Spokane operated out of British ports until mid-January 1947. During her tour, she visited Scotland, Ireland, Norway, and Denmark. On 27 January, she stood out of Plymouth and proceeded to the United States via Portugal, Gibraltar, and Guantánamo Bay, where she participated in fleet exercises before arriving at Norfolk, Virginia, on 18 March. Following fleet and bombardment exercises in the Chesapeake Bay during the summer, she had a period of yard availability at the Brooklyn Navy Yard from 22 September to 14 October. The cruiser returned to Norfolk for Navy Day, 27 October, and then prepared for another deployment.
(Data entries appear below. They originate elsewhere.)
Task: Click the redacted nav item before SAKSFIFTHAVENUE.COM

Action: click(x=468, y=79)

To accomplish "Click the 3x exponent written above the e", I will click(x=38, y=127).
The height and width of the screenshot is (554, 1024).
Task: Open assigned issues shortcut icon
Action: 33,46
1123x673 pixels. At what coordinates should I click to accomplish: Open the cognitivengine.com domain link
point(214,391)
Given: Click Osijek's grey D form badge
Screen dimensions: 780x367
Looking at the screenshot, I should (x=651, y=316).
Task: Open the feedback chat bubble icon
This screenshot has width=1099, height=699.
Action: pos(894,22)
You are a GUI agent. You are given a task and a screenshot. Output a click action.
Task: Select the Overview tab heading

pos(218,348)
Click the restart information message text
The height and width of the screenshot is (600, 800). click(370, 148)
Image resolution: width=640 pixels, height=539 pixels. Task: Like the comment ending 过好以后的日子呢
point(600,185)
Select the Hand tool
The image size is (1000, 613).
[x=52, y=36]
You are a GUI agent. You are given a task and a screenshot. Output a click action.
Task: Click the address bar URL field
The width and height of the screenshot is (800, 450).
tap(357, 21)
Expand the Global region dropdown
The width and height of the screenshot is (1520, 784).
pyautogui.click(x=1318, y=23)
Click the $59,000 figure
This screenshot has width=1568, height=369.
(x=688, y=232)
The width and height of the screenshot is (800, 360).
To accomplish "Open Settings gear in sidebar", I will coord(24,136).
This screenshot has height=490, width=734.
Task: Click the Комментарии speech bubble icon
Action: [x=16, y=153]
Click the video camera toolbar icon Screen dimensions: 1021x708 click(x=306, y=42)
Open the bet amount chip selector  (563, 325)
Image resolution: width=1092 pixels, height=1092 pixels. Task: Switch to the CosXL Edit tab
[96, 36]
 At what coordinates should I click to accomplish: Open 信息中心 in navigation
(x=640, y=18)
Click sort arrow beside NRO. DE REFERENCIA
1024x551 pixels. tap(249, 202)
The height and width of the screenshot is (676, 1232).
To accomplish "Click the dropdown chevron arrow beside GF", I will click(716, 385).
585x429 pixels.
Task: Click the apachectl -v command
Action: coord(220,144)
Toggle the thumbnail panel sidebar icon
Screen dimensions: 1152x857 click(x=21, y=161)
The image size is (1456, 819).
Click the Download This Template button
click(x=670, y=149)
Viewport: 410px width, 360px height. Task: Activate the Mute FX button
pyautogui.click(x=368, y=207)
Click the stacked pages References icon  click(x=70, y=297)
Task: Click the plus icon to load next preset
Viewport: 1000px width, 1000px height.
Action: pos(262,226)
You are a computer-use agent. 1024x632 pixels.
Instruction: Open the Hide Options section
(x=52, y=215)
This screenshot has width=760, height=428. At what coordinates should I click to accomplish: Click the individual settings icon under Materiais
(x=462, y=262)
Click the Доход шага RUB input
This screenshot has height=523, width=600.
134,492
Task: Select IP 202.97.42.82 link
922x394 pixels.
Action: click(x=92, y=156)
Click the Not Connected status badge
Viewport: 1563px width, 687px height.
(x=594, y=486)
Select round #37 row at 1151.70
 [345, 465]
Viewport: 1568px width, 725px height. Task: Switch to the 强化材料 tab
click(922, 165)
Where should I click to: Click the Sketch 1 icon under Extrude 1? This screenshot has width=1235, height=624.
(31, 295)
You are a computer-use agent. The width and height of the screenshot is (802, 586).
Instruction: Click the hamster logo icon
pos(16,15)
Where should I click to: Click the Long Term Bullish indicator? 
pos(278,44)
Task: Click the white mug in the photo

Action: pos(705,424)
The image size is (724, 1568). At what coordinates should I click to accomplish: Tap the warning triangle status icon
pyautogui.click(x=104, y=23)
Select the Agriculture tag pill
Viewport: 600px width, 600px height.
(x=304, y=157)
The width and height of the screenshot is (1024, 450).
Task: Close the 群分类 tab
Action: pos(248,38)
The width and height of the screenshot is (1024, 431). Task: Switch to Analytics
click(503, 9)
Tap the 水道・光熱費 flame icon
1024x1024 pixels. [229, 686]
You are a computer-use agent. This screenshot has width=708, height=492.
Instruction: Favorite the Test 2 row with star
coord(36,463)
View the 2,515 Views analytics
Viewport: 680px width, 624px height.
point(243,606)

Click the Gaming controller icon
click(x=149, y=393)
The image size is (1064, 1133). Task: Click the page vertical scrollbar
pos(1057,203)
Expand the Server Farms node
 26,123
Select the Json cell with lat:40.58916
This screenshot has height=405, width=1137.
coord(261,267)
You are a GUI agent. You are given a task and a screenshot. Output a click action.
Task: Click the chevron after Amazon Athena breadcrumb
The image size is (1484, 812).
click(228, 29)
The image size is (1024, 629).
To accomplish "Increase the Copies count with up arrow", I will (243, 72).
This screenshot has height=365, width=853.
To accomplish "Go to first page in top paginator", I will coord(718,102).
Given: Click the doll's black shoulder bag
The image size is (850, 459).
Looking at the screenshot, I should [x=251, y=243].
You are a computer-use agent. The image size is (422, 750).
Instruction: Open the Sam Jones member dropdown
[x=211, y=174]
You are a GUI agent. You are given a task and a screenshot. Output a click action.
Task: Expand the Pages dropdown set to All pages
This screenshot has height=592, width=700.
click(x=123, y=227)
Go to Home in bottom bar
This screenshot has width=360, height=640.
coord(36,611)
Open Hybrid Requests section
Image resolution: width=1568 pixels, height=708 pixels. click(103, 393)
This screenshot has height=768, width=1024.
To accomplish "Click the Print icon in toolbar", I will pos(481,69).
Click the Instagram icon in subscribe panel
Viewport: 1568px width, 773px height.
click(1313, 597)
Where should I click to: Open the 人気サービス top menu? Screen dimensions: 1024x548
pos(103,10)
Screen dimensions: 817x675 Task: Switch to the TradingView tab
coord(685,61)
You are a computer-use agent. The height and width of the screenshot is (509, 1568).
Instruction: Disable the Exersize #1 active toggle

Spokane stood out of Norfolk on 29 October, and rendezvoused with other units of the 2nd Task Fleet for tactical exercises off Bermuda until 8 November, when she sailed for England. She arrived at Plymouth on 16 November, and was assigned to duty with Naval Forces, Eastern Atlantic and Mediterranean. Four days later, the ship donned "full dress" in celebration of the marriage of Her Royal Highness, Princess Elizabeth of England. The cruiser visited Bremerhaven, Germany from 24 to 26 November, and returned to England for tactical operations. In February 1948, the ship called at Rotterdam, Netherlands, where she was visited by his Royal Highness Prince Bernhard on 17 February. On 1 March, Spokane stood out of Plymouth en route to the east coast, and arrived at Norfolk on 11 March. On 18 March, her designation was changed to CLAA-120.

Spokanes operations along the eastern seaboard during the remainder of the year were broken by an overhaul at the New York Navy Yard from 27 May-15 September. On 4 January 1949, the ship sortied with and for the Mediterranean. On 25 January, at Athens, the cruiser was paid a royal visit by King Paul and Queen Fredrika of Greece. Spokane participated in war games with 6th Fleet units, and visited ports in Turkey, Italy, France, Sardinia, Tunisia, Libya, and Algeria before returning to Norfolk on 23 May.

Spokane acted as a training ship for Naval Reserves of the 4th Naval District during the summer and then participated in training exercises in the Virginia Capes area.

===Decommissioning===
On 24 October 1949, Spokane sailed to New York for inactivation. She was placed in reserve, out of commission, on 27 February 1950, and berthed at New York. On 1 April 1966, she received the new hull number AG-191, to be used as a sonar test ship. Spokane was struck from the Naval Vessel Register on 15 April 1972. She was sold to Luria Brothers & Company, Inc., on 17 May 1973 and scrapped.